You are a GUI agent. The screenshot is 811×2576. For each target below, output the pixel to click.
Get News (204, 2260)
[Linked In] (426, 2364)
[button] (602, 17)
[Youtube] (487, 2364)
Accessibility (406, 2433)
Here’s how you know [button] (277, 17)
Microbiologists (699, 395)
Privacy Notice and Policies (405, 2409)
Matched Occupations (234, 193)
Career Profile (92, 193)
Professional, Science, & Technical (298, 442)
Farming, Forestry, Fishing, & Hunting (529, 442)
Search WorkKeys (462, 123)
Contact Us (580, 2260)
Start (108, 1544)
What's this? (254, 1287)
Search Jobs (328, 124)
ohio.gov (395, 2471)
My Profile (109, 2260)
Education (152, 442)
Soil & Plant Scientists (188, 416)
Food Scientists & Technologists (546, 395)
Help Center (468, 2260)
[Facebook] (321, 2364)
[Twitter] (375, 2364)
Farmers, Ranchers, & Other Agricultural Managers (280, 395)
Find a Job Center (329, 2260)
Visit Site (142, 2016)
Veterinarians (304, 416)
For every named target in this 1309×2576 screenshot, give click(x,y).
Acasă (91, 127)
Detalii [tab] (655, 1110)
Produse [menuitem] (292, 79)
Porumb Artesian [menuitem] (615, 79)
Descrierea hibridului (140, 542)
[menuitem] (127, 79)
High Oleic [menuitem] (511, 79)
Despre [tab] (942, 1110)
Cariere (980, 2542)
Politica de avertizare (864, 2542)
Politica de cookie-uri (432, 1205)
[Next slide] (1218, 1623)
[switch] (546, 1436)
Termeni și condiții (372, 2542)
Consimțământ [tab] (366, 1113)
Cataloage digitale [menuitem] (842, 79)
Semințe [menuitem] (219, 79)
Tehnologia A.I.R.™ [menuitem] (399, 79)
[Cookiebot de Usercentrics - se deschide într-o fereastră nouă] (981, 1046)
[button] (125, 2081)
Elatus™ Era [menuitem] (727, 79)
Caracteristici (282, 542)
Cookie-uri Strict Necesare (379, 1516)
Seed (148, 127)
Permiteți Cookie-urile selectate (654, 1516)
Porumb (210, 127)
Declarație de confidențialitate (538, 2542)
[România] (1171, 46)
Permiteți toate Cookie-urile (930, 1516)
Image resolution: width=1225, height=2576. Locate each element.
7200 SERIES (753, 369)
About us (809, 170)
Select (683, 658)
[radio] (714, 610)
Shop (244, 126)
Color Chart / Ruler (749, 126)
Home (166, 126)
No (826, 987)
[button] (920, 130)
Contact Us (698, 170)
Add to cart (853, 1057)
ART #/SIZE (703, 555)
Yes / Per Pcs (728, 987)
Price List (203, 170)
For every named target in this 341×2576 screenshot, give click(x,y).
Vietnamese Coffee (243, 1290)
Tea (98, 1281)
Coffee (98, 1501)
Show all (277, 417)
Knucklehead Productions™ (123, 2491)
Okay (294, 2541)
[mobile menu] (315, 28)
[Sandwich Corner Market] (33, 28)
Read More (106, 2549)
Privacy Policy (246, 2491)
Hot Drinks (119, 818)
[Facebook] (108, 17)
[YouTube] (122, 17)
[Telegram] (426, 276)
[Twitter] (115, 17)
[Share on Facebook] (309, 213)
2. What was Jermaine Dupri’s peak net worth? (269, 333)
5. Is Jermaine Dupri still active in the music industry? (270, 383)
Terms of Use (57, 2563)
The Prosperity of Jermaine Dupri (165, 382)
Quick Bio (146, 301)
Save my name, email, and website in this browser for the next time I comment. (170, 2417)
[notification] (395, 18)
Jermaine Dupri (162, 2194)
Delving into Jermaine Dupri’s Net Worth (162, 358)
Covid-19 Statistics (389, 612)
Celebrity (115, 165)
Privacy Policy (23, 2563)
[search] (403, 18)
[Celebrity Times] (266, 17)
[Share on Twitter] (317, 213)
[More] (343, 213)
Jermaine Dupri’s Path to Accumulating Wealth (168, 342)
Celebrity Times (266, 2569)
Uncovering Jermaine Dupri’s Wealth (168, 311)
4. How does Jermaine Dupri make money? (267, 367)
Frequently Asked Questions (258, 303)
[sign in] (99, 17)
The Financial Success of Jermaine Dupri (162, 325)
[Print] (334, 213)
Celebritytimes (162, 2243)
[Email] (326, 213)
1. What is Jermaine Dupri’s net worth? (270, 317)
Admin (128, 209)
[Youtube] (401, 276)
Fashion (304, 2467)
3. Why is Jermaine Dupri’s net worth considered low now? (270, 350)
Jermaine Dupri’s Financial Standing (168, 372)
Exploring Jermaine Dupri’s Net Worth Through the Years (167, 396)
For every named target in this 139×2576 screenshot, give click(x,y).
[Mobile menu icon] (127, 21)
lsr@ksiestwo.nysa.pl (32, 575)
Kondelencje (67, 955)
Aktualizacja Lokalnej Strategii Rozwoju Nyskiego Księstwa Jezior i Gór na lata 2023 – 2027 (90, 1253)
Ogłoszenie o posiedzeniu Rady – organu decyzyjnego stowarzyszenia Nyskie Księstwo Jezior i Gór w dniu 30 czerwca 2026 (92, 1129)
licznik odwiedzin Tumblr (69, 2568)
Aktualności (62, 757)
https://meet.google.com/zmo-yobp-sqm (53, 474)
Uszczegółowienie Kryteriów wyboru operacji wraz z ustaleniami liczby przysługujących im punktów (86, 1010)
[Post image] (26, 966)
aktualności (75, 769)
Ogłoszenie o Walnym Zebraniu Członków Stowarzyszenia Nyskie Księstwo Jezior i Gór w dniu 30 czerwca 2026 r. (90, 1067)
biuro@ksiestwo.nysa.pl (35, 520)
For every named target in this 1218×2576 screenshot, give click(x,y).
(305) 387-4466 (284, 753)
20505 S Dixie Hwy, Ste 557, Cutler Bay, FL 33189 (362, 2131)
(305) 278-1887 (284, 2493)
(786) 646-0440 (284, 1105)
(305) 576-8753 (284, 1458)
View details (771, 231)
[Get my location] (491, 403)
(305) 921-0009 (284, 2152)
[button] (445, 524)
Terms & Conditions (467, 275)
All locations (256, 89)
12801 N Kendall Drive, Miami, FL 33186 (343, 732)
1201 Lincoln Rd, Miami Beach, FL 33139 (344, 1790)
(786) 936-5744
=-=-=-=-=
### EXERCISE DIRECTIONS
From the first line to the last, output the records word for word.

### RESULT BELOW
You are a GUI agent. The screenshot is 811×2576. For each target below, output the pixel to click.
Get News (204, 2260)
[Linked In] (426, 2364)
[button] (602, 17)
[Youtube] (487, 2364)
Accessibility (406, 2433)
Here’s how you know [button] (277, 17)
Microbiologists (699, 395)
Privacy Notice and Policies (405, 2409)
Matched Occupations (234, 193)
Career Profile (92, 193)
Professional, Science, & Technical (298, 442)
Farming, Forestry, Fishing, & Hunting (529, 442)
Search WorkKeys (462, 123)
Contact Us (580, 2260)
Start (108, 1544)
What's this? (254, 1287)
Search Jobs (328, 124)
ohio.gov (395, 2471)
My Profile (109, 2260)
Education (152, 442)
Soil & Plant Scientists (188, 416)
Food Scientists & Technologists (546, 395)
Help Center (468, 2260)
[Facebook] (321, 2364)
[Twitter] (375, 2364)
Farmers, Ranchers, & Other Agricultural Managers (280, 395)
Find a Job Center (329, 2260)
Visit Site (142, 2016)
Veterinarians (304, 416)
For every named target in this 1309×2576 screenshot, give click(x,y).
Acasă (91, 127)
Detalii [tab] (655, 1110)
Produse [menuitem] (292, 79)
Porumb Artesian [menuitem] (615, 79)
Descrierea hibridului (140, 542)
[menuitem] (127, 79)
High Oleic [menuitem] (511, 79)
Despre [tab] (942, 1110)
Cariere (980, 2542)
Politica de avertizare (864, 2542)
Politica de cookie-uri (432, 1205)
[Next slide] (1218, 1623)
[switch] (546, 1436)
Termeni și condiții (372, 2542)
Consimțământ [tab] (366, 1113)
Cataloage digitale [menuitem] (842, 79)
Semințe [menuitem] (219, 79)
Tehnologia A.I.R.™ [menuitem] (399, 79)
[Cookiebot de Usercentrics - se deschide într-o fereastră nouă] (981, 1046)
[button] (125, 2081)
Elatus™ Era [menuitem] (727, 79)
Caracteristici (282, 542)
Cookie-uri Strict Necesare (379, 1516)
Seed (148, 127)
Permiteți Cookie-urile selectate (654, 1516)
Porumb (210, 127)
Declarație de confidențialitate (538, 2542)
[România] (1171, 46)
Permiteți toate Cookie-urile (930, 1516)
Image resolution: width=1225, height=2576. Locate each element.
7200 SERIES (753, 369)
About us (809, 170)
Select (683, 658)
[radio] (714, 610)
Shop (244, 126)
Color Chart / Ruler (749, 126)
Home (166, 126)
No (826, 987)
[button] (920, 130)
Contact Us (698, 170)
Add to cart (853, 1057)
ART #/SIZE (703, 555)
Yes / Per Pcs (728, 987)
Price List (203, 170)
For every named target in this 341×2576 screenshot, give click(x,y).
Vietnamese Coffee (243, 1290)
Tea (98, 1281)
Coffee (98, 1501)
Show all (277, 417)
Knucklehead Productions™ (123, 2491)
Okay (294, 2541)
[mobile menu] (315, 28)
[Sandwich Corner Market] (33, 28)
Read More (106, 2549)
Privacy Policy (246, 2491)
Hot Drinks (119, 818)
[Facebook] (108, 17)
[YouTube] (122, 17)
[Telegram] (426, 276)
[Twitter] (115, 17)
[Share on Facebook] (309, 213)
2. What was Jermaine Dupri’s peak net worth? (269, 333)
5. Is Jermaine Dupri still active in the music industry? (270, 383)
Terms of Use (57, 2563)
The Prosperity of Jermaine Dupri (165, 382)
Quick Bio (146, 301)
Save my name, email, and website in this browser for the next time I comment. (170, 2417)
[notification] (395, 18)
Jermaine Dupri (162, 2194)
Delving into Jermaine Dupri’s Net Worth (162, 358)
Covid-19 Statistics (389, 612)
Celebrity (115, 165)
Privacy Policy (23, 2563)
[search] (403, 18)
[Celebrity Times] (266, 17)
[Share on Twitter] (317, 213)
[More] (343, 213)
Jermaine Dupri’s Path to Accumulating Wealth (168, 342)
Celebrity Times (266, 2569)
Uncovering Jermaine Dupri’s Wealth (168, 311)
4. How does Jermaine Dupri make money? (267, 367)
Frequently Asked Questions (258, 303)
[sign in] (99, 17)
The Financial Success of Jermaine Dupri (162, 325)
[Print] (334, 213)
Celebritytimes (162, 2243)
[Email] (326, 213)
1. What is Jermaine Dupri’s net worth? (270, 317)
Admin (128, 209)
[Youtube] (401, 276)
Fashion (304, 2467)
3. Why is Jermaine Dupri’s net worth considered low now? (270, 350)
Jermaine Dupri’s Financial Standing (168, 372)
Exploring Jermaine Dupri’s Net Worth Through the Years (167, 396)
For every named target in this 139×2576 screenshot, give click(x,y).
[Mobile menu icon] (127, 21)
lsr@ksiestwo.nysa.pl (32, 575)
Kondelencje (67, 955)
Aktualizacja Lokalnej Strategii Rozwoju Nyskiego Księstwa Jezior i Gór na lata 2023 – 2027 (90, 1253)
Ogłoszenie o posiedzeniu Rady – organu decyzyjnego stowarzyszenia Nyskie Księstwo Jezior i Gór w dniu 30 czerwca 2026 (92, 1129)
licznik odwiedzin Tumblr (69, 2568)
Aktualności (62, 757)
https://meet.google.com/zmo-yobp-sqm (53, 474)
Uszczegółowienie Kryteriów wyboru operacji wraz z ustaleniami liczby przysługujących im punktów (86, 1010)
[Post image] (26, 966)
aktualności (75, 769)
Ogłoszenie o Walnym Zebraniu Członków Stowarzyszenia Nyskie Księstwo Jezior i Gór w dniu 30 czerwca 2026 r. (90, 1067)
biuro@ksiestwo.nysa.pl (35, 520)
For every named target in this 1218×2576 screenshot, give click(x,y).
(305) 387-4466 (284, 753)
20505 S Dixie Hwy, Ste 557, Cutler Bay, FL 33189 (362, 2131)
(305) 278-1887 (284, 2493)
(786) 646-0440 (284, 1105)
(305) 576-8753 (284, 1458)
View details (771, 231)
[Get my location] (491, 403)
(305) 921-0009 (284, 2152)
[button] (445, 524)
Terms & Conditions (467, 275)
All locations (256, 89)
12801 N Kendall Drive, Miami, FL 33186 (343, 732)
1201 Lincoln Rd, Miami Beach, FL 33139 (344, 1790)
(786) 936-5744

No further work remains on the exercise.